From CAD to Real Parts¶
The ESP32-S3 enclosure started as a single monolithic .scad file and has been broken out into standalone parametric parts, each iterated through multiple versions:
- Middle plate (board tray) — v2 with 56.5mm header slots, centered on the plate
- Top plate windowed (display cover) — v1 with solid face, snap-fit retaining rails, and printable full-width lips
- Top cover frame — v3 with rounded inner corners, single-corner-rounded pillars, and countersunk pockets for flush plate seating
- Case separators — inner and outer divider sheets with header pass-through slots
Assembly Test¶
The stacked shell design works as intended.

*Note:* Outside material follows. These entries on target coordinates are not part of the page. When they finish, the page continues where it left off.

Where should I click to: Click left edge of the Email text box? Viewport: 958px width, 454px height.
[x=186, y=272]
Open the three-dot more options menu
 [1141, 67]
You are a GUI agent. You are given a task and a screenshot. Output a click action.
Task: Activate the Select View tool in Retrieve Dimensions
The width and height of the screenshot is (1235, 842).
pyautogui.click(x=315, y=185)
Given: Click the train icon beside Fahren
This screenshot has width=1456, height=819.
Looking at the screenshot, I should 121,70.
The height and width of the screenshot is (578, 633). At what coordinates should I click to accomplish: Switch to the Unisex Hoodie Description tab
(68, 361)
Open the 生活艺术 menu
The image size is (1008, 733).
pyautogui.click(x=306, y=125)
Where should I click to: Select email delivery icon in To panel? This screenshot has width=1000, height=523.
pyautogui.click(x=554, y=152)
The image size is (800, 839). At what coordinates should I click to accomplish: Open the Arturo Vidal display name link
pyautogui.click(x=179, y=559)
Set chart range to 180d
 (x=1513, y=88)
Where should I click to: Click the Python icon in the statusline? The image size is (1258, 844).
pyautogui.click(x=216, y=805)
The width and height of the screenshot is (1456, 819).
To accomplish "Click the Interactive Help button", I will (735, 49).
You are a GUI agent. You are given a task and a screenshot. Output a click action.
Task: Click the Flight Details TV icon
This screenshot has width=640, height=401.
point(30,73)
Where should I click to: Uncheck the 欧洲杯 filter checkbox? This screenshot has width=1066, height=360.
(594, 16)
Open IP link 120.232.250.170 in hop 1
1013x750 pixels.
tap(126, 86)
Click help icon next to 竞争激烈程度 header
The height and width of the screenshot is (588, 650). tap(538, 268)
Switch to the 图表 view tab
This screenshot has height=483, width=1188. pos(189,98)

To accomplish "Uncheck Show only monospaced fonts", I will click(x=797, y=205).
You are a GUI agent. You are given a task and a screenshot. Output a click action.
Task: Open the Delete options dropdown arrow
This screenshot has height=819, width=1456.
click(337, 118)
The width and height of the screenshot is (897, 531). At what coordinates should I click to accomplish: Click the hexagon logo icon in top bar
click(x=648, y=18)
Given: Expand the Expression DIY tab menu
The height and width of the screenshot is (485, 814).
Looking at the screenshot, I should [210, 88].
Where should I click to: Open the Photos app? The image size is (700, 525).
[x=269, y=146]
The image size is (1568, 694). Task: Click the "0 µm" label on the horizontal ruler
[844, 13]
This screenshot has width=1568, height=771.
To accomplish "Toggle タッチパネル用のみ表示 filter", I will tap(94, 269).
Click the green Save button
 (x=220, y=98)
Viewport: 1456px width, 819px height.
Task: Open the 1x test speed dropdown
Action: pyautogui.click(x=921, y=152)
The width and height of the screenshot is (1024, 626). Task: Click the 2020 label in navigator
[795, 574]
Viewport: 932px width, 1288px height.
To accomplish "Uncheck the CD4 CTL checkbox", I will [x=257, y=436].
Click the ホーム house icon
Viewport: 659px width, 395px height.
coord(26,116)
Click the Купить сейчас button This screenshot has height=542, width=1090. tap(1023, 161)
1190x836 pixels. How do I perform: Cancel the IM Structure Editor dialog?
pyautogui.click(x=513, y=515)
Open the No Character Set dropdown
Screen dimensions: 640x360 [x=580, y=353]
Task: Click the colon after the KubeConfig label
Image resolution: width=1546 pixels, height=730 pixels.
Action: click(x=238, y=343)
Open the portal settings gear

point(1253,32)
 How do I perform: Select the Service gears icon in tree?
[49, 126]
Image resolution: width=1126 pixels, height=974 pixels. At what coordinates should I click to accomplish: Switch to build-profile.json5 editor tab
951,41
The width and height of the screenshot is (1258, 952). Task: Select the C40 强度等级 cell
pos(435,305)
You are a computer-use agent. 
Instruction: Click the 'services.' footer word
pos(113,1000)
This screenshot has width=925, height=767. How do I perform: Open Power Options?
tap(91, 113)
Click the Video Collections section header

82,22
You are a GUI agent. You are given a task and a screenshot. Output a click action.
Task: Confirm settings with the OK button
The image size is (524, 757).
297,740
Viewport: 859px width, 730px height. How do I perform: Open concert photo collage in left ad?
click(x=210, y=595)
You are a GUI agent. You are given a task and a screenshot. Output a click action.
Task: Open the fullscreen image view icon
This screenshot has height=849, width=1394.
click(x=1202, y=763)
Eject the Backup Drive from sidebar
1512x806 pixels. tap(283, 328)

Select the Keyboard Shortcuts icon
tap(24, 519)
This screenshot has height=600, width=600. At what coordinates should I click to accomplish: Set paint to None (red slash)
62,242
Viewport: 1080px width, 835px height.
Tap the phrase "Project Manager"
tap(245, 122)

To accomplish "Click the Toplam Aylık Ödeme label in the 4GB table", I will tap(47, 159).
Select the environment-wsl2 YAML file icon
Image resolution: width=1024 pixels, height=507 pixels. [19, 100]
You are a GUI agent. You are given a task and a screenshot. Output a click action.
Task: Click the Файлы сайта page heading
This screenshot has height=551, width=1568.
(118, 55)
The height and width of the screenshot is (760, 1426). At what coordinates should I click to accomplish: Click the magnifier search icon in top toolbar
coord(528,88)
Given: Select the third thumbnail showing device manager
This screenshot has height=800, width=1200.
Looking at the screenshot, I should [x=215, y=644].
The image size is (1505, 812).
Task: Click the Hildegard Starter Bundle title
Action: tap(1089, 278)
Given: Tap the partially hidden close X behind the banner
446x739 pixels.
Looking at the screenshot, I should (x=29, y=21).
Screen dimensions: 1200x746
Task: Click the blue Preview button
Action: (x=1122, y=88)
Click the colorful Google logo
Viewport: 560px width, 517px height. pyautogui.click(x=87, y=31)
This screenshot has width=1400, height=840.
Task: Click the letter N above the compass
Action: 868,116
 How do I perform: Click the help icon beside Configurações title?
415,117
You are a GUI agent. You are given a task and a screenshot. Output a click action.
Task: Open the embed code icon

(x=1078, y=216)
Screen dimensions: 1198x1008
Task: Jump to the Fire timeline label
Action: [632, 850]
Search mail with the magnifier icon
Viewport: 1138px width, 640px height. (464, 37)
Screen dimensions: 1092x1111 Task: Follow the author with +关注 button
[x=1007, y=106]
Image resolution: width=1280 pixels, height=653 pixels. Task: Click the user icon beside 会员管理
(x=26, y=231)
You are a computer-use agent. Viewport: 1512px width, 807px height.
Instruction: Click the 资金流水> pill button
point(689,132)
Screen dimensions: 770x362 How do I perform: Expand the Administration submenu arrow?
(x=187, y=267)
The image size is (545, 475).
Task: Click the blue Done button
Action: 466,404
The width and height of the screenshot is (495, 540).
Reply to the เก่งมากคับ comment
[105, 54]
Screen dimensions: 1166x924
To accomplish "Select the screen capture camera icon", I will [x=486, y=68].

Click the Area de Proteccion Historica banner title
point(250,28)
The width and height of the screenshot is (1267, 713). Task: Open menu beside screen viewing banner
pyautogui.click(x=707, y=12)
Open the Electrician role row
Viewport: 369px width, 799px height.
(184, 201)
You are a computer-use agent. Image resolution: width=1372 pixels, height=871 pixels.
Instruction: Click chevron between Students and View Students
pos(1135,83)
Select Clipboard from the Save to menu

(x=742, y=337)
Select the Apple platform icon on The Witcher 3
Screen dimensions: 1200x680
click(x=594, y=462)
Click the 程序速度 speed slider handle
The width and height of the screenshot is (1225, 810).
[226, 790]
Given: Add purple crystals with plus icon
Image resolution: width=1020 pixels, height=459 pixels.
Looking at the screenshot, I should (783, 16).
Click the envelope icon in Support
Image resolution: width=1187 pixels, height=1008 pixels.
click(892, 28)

The LiPo battery drops into the base chamber, the middle plate rests on the lower shelf with the ESP32-S3 board's headers passing through the clearance slots, and the display cover snaps in over the Waveshare e-ink display.


Component Fit Check¶
All printed parts laid out alongside the electronics — the Olimex ESP32-S3-DevKit-Lipo, Waveshare 2.13" e-ink display, joystick breakout board, and 1000mAh LiPo battery.


What's Next¶
The current prints identified a few fit issues that drove the v2 and v3 iterations of the top cover — rounded inner corners and single-corner-rounded pillars so the windowed plate slides in without catching. The parametric design makes these changes fast: tweak a variable, re-export, reprint.
Next up: finalizing wire routing, testing snap-fit retention under repeated assembly cycles, and exploring the rounded-top cover variant for a more polished exterior feel.
All source files are in hardware-design/scad Parts/ and the full design history is on the Design Evolution page.